When litigating parties and judges are looking at state or local laws they do not like and deem those laws to be unfair, it is a matter of habit and routine to say that those laws violate either the Due Process Clause or the Equal Protection Clause of the Fourteenth Amendment (or both). A gerrymandered map drawn by Republicans which is unfair to Democrats violates the Equal Protection Clause, they say. The DP Clause and the EP Clause are the most frequently litigated parts of the Constitution and are the source of most judicial activism. Inversely, if judges do like the challenged laws, or see nothing unfair about them, then they uphold them, rejecting the challenge that said laws violate either of those clauses. There's lots of ambiguity in this sentence, ....

Quote
No State shall make or enforce any law which shall abridge the privilege or immunities of citizens of the United States; nor shall any State deprive any person of life, liberty, or property without due process of law, nor deny to any person within its jurisdiction the equal protection of the laws.
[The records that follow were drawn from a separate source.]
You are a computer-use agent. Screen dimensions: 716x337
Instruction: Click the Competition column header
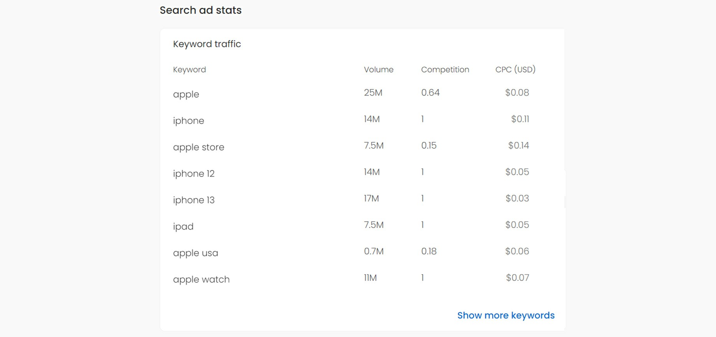pos(445,70)
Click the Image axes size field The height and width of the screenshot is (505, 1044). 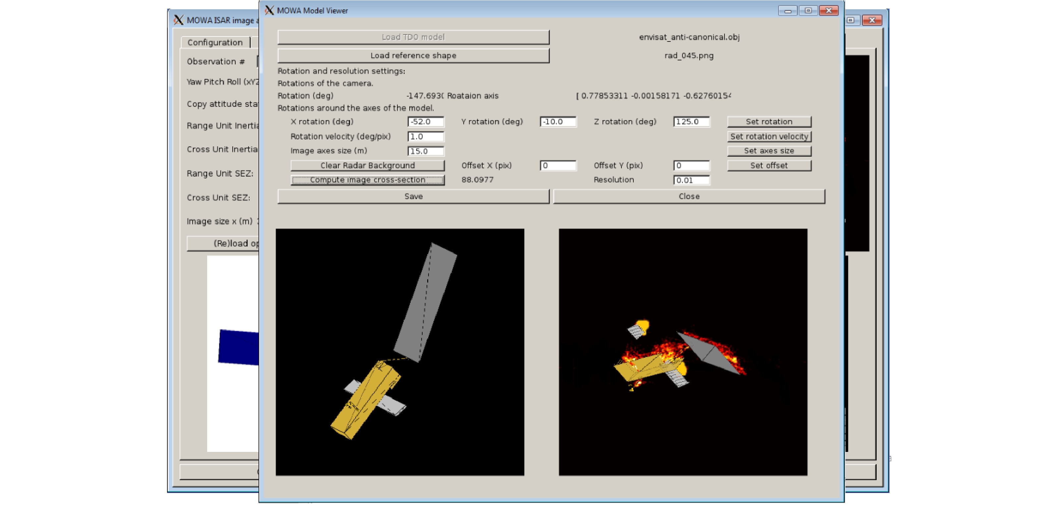[425, 151]
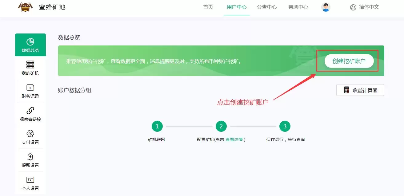Viewport: 404px width, 196px height.
Task: Click the 蜜蜂矿池 bee logo
Action: [25, 7]
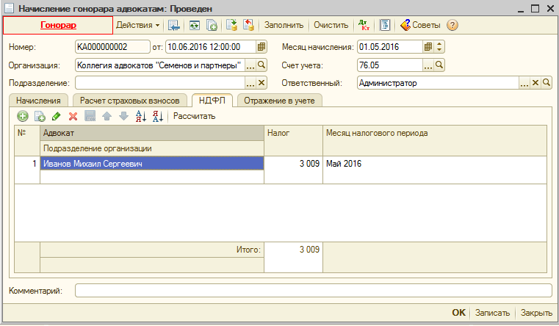The height and width of the screenshot is (326, 559).
Task: Click OK to save and close
Action: click(458, 313)
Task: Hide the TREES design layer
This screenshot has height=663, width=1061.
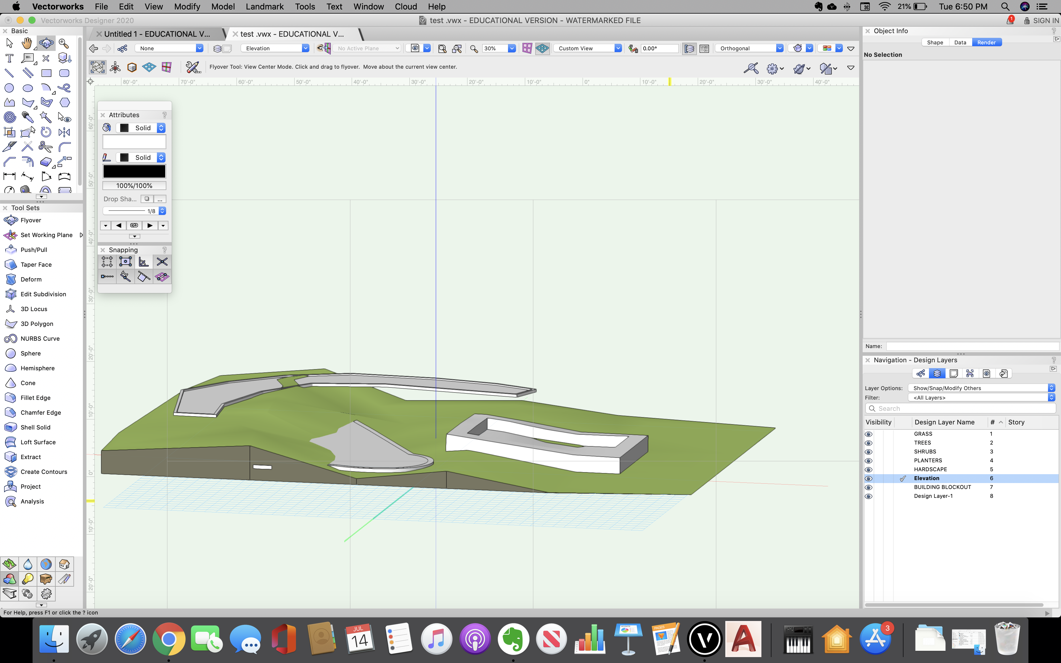Action: tap(869, 442)
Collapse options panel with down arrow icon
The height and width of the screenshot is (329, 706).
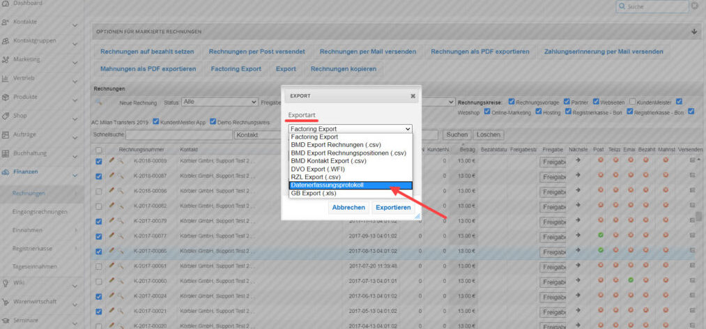click(693, 31)
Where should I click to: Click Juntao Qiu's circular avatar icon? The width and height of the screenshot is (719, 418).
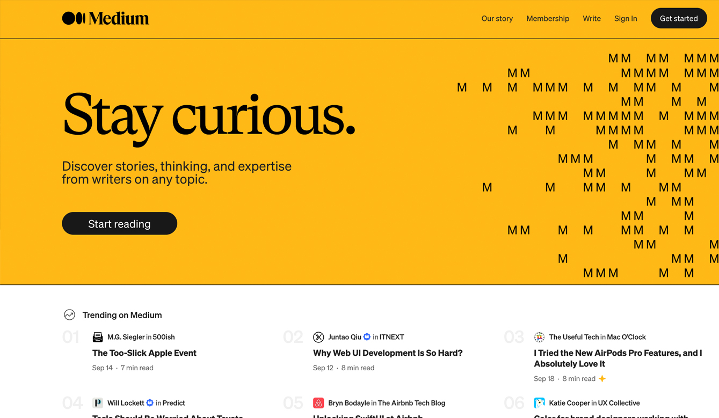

I think that the DP Clause does not actually have any ambiguity in it, nor was it intended to mean anything more than what it says, but the Supreme Court has managed to make it have an ambiguous meaning anyway. Be that as it may, I'm sick and tired of the Supreme Court striking down laws they deem to be unfair, with their subjective standards, which is why I want to adopt an amendment that rewrites that sentence to make its meaning narrower and clearer.

BTW, I don't understand why the article posted in the OP did not mention the threat to democracy that was perpetrated by the Supreme Court in Bush v. Gore, which is, to me, the worst thing that any Republicans have ever done to our democratic republic.

I absolutely agree. Vague laws/legislation are great for authoritarians because they can be subjectively enforced. I would also support new amendments that clear up the wording in old ones, but because this would probably require the chaos of a constitutional convention, it's never going to happen.

Never say never. The people promoting this movement would dispute they are summoning a "constitutional convention," and that the convention they are summoning is going to be chaotic. The Convention of States Project has already sponsored a mock convention -- they called it a "simulated convention" -- and it went off smoothly, according to plans.